Gorm Loch Mor and Lochan Fada:

NW ridge of A’Mhaighdean – what a difference 4hrs makes!

It’s apparent that of the relatively few who climb Beinn Lair, most of us (unlike Foggie and Adrian) do not get a feel for the length of the hill – the cliffs go on for 5km!

Glad to get back to the tent and the view of Fionn Loch.

Quickly cooked tea – had to eat it on the ridge summit as the midge were up around the tent. Finished the wine and retired early.

Woke at 2200hrs to the alarm – poked my head into the midge-fest to see the sun back on show so got up and took a few snaps of sunset from a breezy spot.

Great day – the NW ridge ascent of A’Mhaighdean with Beinn Tarsuinn Chaol had been on our to-do list since seeing the possibility last year. Great to have done it on a corker of a day.

Day 3:
Awoke at 0330hrs to the sound of rain. I’d heard from various reports that it can rain in this neck of the woods but I hadn’t believed them 😉

Tried to snooze on but had slept well anyway. Got up at 0430.
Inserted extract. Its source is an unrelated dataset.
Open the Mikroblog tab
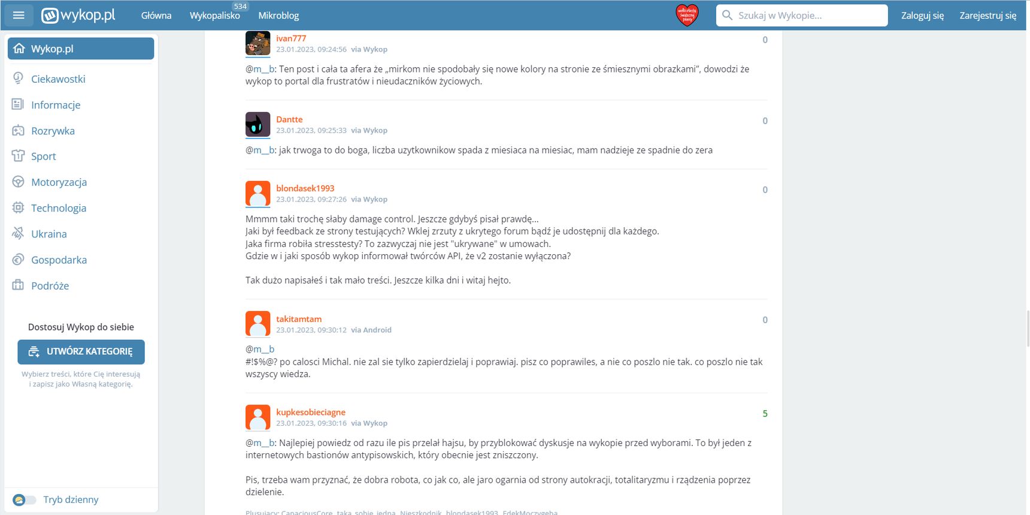pyautogui.click(x=278, y=16)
Drizzling/raining outside – a small red patch of sky towards Beinn Dearg Mor indicated sunrise but the SLR was in protective custody.

Quick cold breakfast and then struck the tent. Sad to leave our corking little pitch.

Returned down the grassy gully to the head of Gleann Tulacha and then made for the stalkers path at Bealach a Chuirn.

Camera released from protective custody as the rain eased. Atmospheric views of Beinn Lair.

Some deer were not pleased to see us.

Our tent pitch was wreathed in mist.

Meall Mheinnidh.

Easy walk round to Bealach Mheinnidh. We felt it would be rude not to climb Meall Mheinnidh.

From the bealach it’s just a 250m climb to the summit. Remained overcast but there are good views of Torridon (into Coire Mhic Fhearchair) and Fisherfield.

Torridon:

Beinn Lair and A’Mhaighdean:

Fionn Loch:

Causeway:

One of our easiest Graham ascents

The descent is relatively knarly, steep drops mixed with easy slopes. Nothing difficult.

The cliff line holds views:

At the base of the ridge aim for the bridge over the Allt.

Skies were clearing – I’d been gawking at the hills for 2 days and been remiss in my wildlife snaps. The cloudier conditions got me watching the flora and fauna again.

Bell Heather

Cross-leaved heath

Golden-ringed hawker:

Fritillary

Toad

Once into the main glen the vista catches the eye again:

The track passes back out under Beinn Airrigh Charr – the slope failure remains a jaw-dropper – not a good campsite that day.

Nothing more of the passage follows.